### The problem
Your answer is to be the exact text of the lines from the one containing "Viewport: 396px width, 276px" through the final line of the entries, restated in full, with pictures omitted.

Segment Start: Given records

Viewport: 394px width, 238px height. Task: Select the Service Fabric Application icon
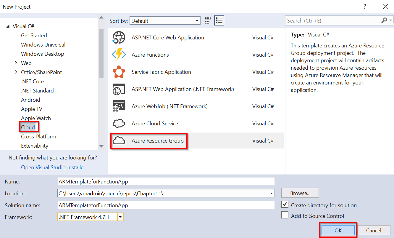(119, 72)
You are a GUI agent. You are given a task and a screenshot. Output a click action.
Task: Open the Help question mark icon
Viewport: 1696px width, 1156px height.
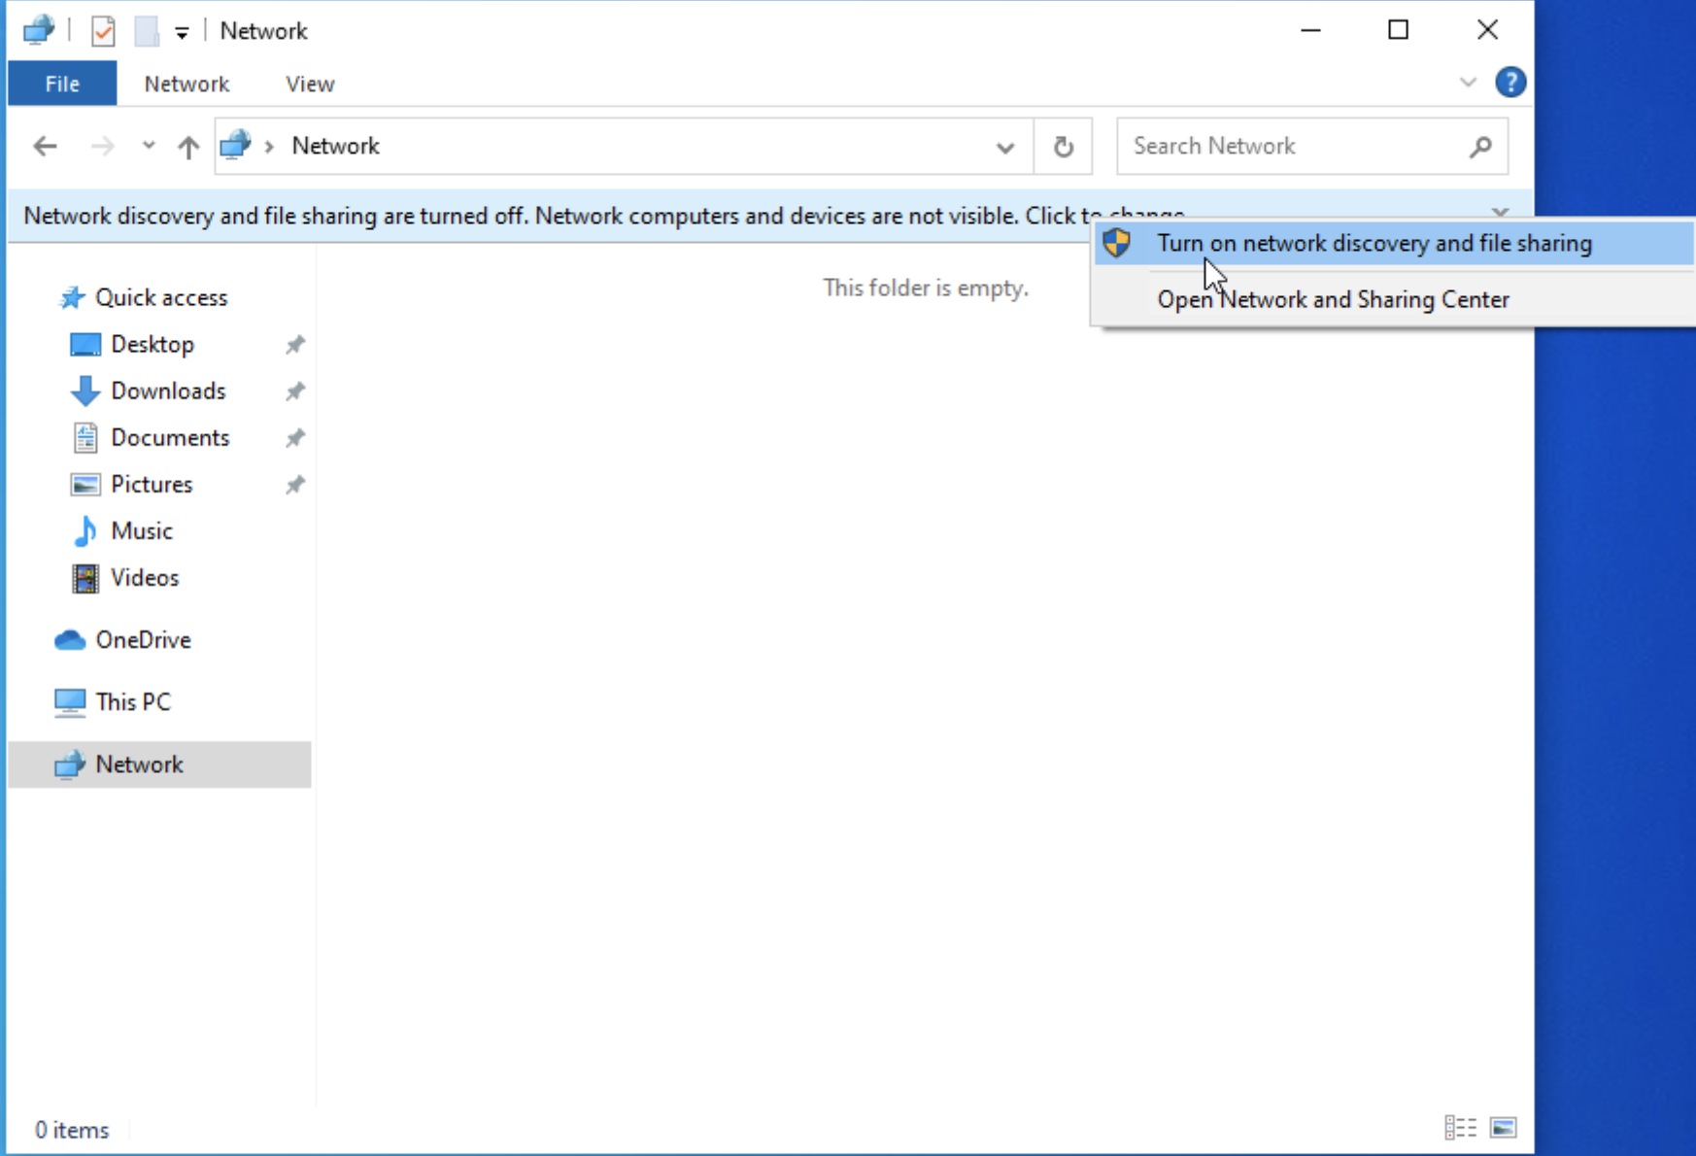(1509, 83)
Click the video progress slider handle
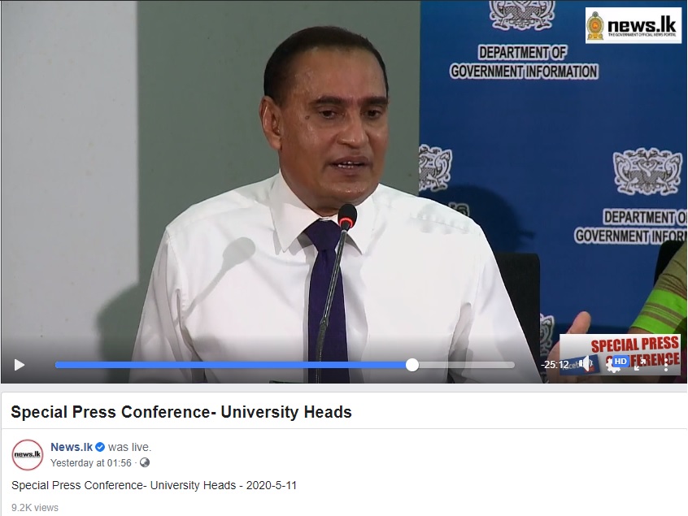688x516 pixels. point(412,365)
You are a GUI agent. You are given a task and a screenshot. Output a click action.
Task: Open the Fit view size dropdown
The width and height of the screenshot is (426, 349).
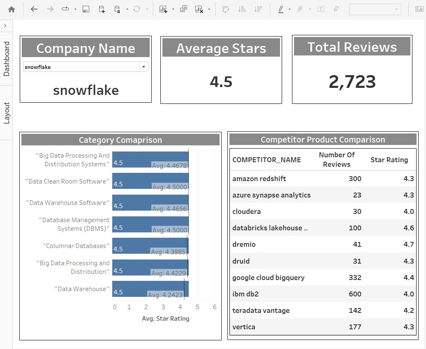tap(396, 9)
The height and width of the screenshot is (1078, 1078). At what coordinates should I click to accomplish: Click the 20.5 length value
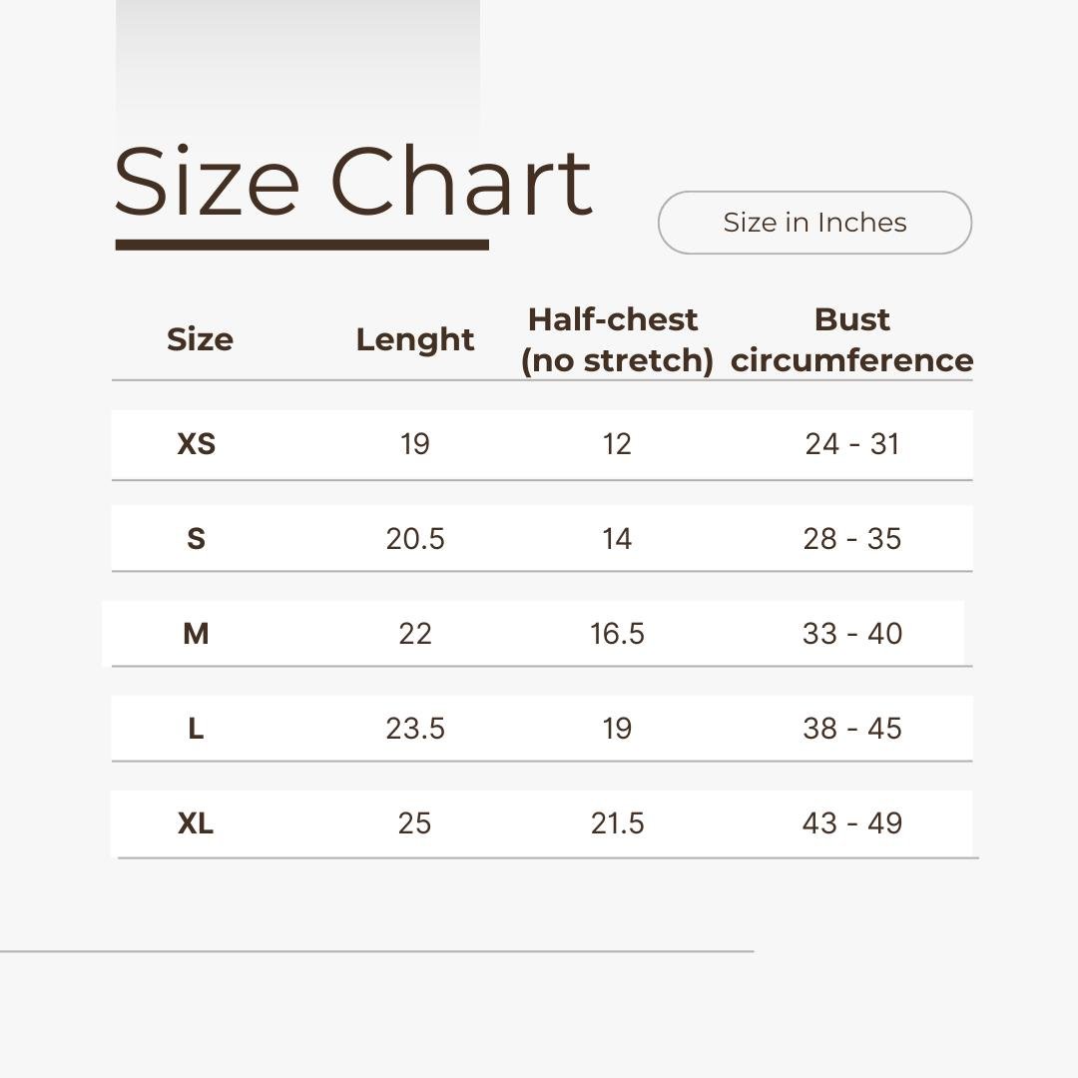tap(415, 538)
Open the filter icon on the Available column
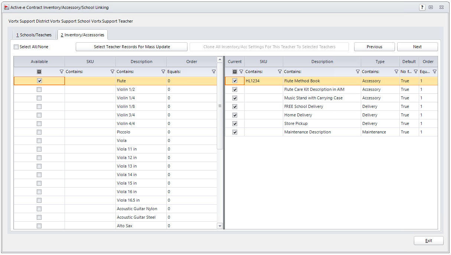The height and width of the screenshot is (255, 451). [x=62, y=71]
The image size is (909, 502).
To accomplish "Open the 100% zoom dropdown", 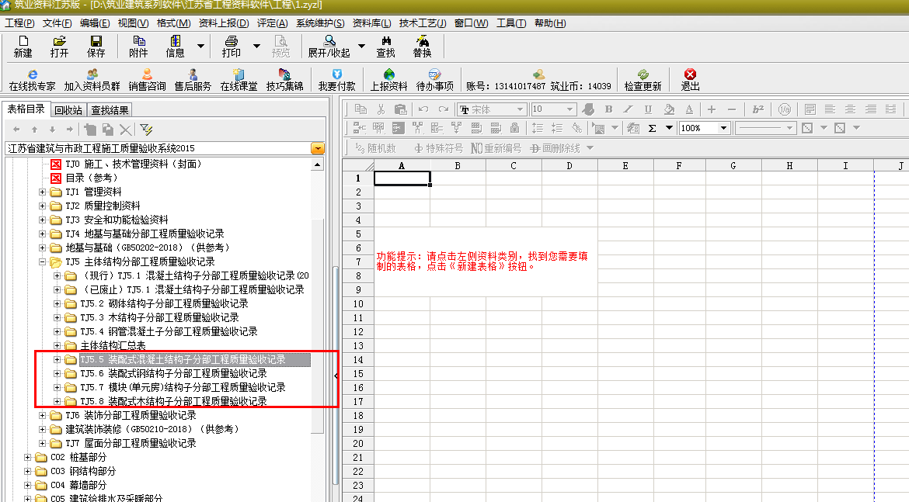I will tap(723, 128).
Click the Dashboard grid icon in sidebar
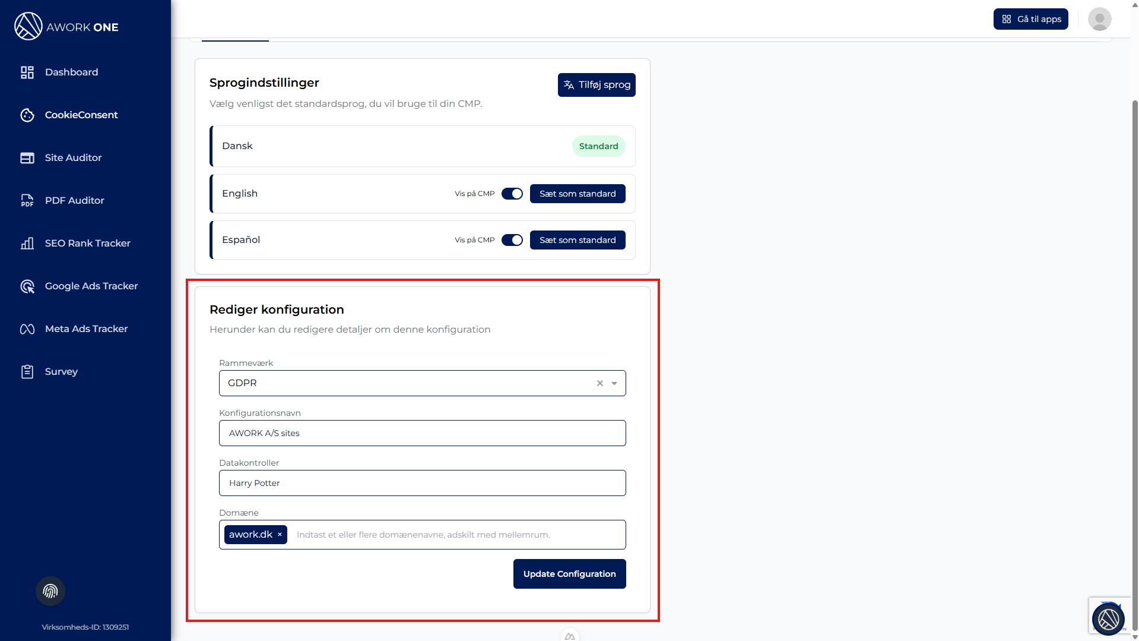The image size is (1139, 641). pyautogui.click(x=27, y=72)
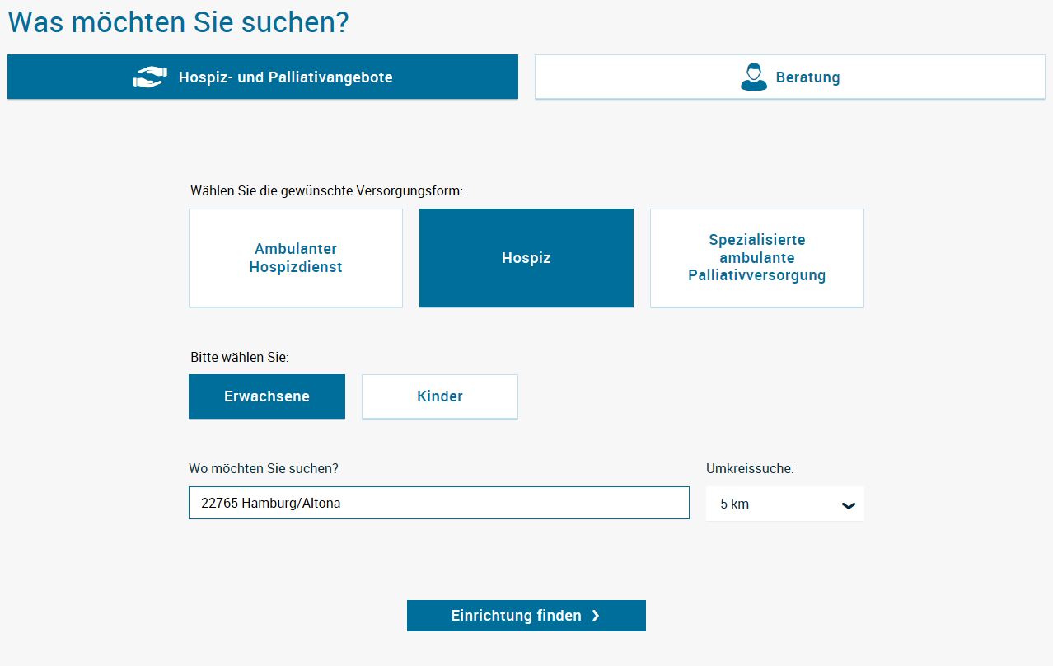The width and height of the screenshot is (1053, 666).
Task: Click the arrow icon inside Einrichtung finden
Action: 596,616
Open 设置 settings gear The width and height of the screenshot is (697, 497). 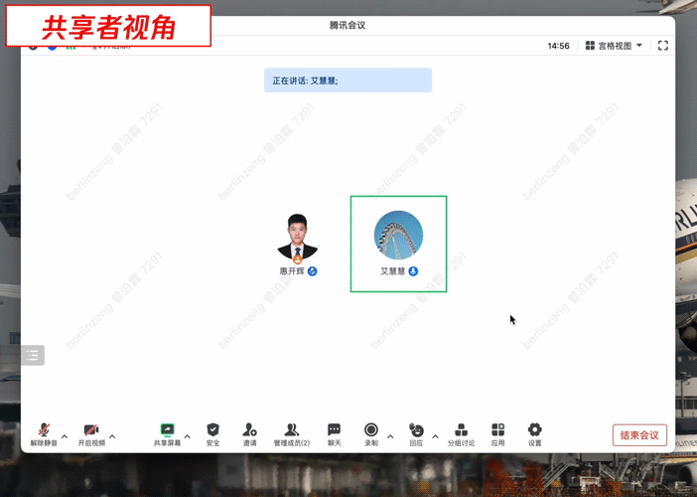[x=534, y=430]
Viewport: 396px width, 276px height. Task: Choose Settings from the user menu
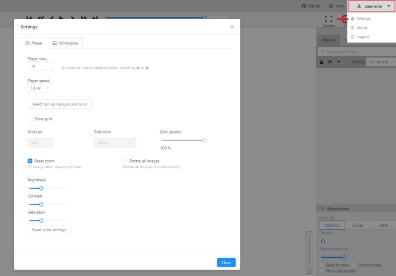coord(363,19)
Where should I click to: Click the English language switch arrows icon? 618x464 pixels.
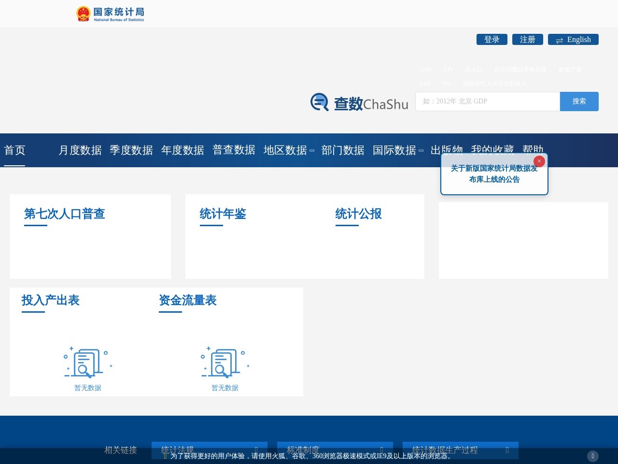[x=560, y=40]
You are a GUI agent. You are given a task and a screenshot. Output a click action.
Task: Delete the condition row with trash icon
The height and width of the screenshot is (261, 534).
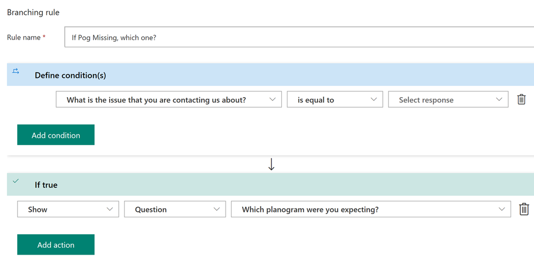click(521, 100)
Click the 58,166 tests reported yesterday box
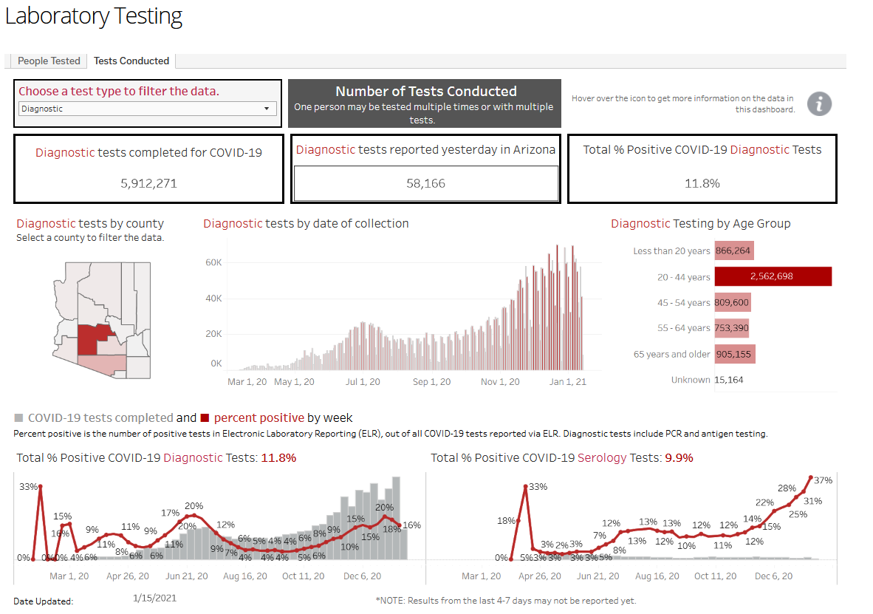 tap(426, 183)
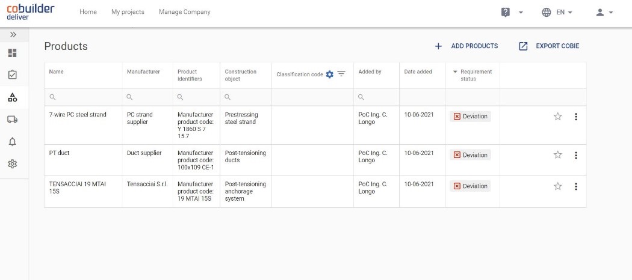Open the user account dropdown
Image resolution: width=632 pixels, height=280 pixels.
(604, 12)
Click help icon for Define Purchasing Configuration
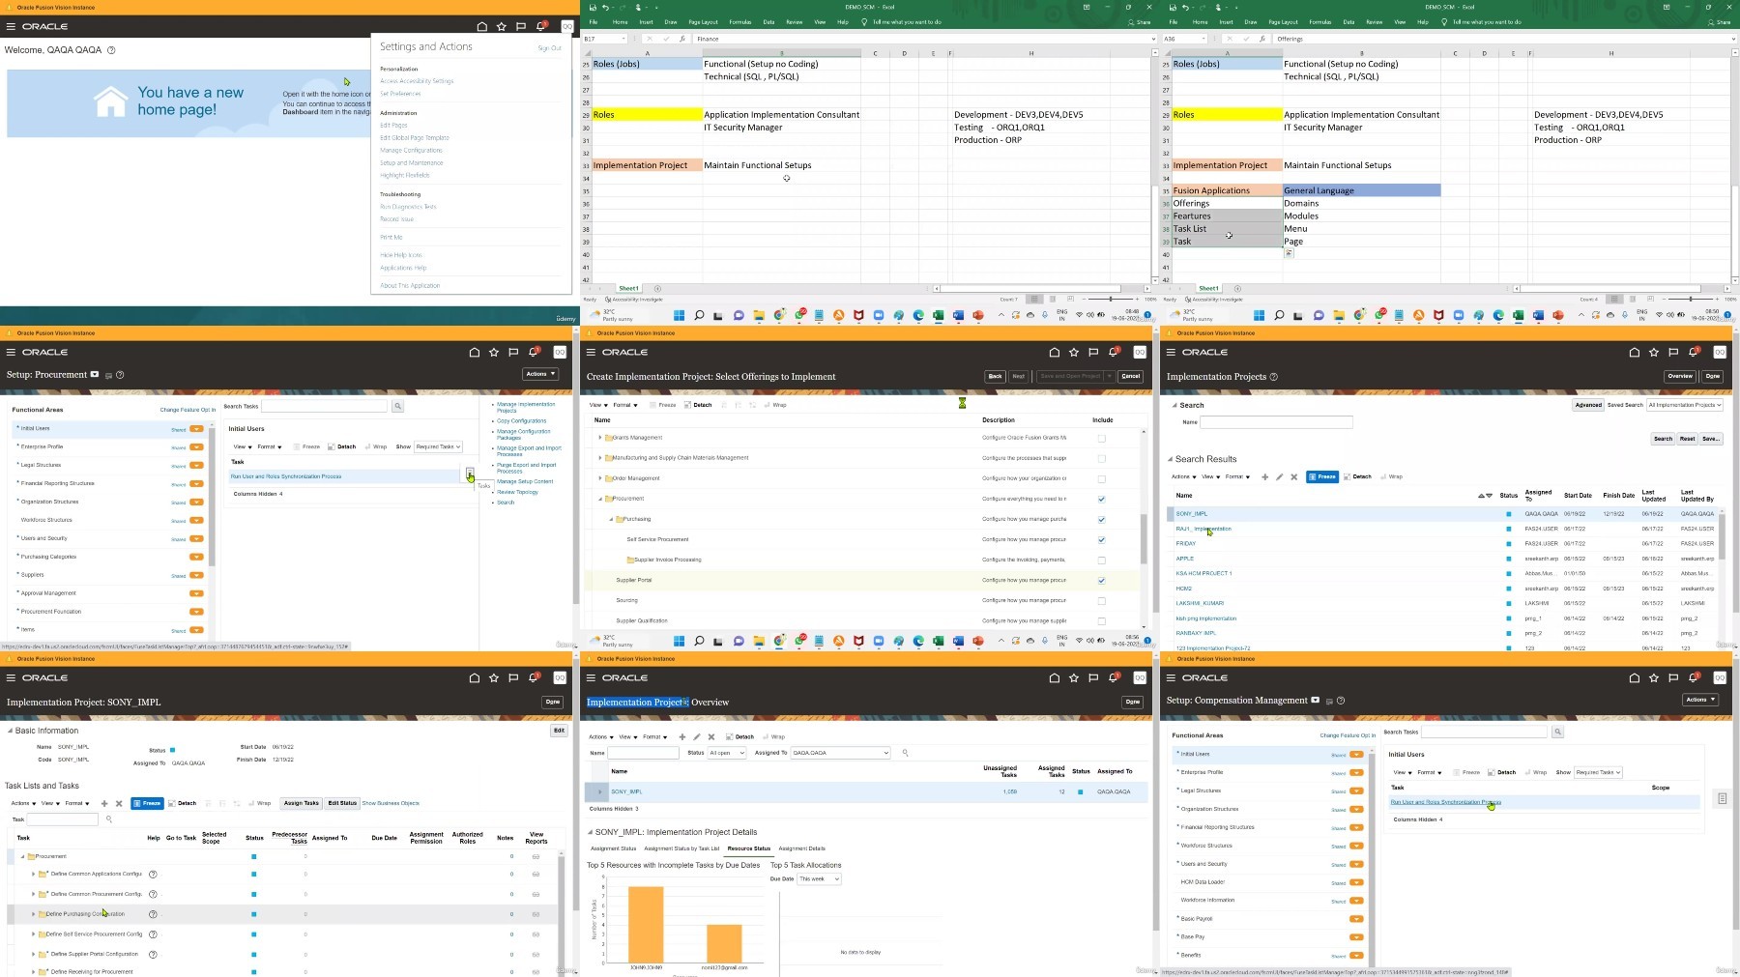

Segment End: Given records

### Solved exercise
Viewport: 396px width, 276px height. Task: Choose Settings from the user menu
coord(363,19)
Where should I click to: Click the English language switch arrows icon? 618x464 pixels.
[x=560, y=40]
You are a GUI agent. You are given a task and a screenshot. Output a click action.
Task: Delete the condition row with trash icon
The height and width of the screenshot is (261, 534).
click(521, 100)
Click the 58,166 tests reported yesterday box
 tap(426, 183)
Open the user account dropdown
Image resolution: width=632 pixels, height=280 pixels.
(604, 12)
Click help icon for Define Purchasing Configuration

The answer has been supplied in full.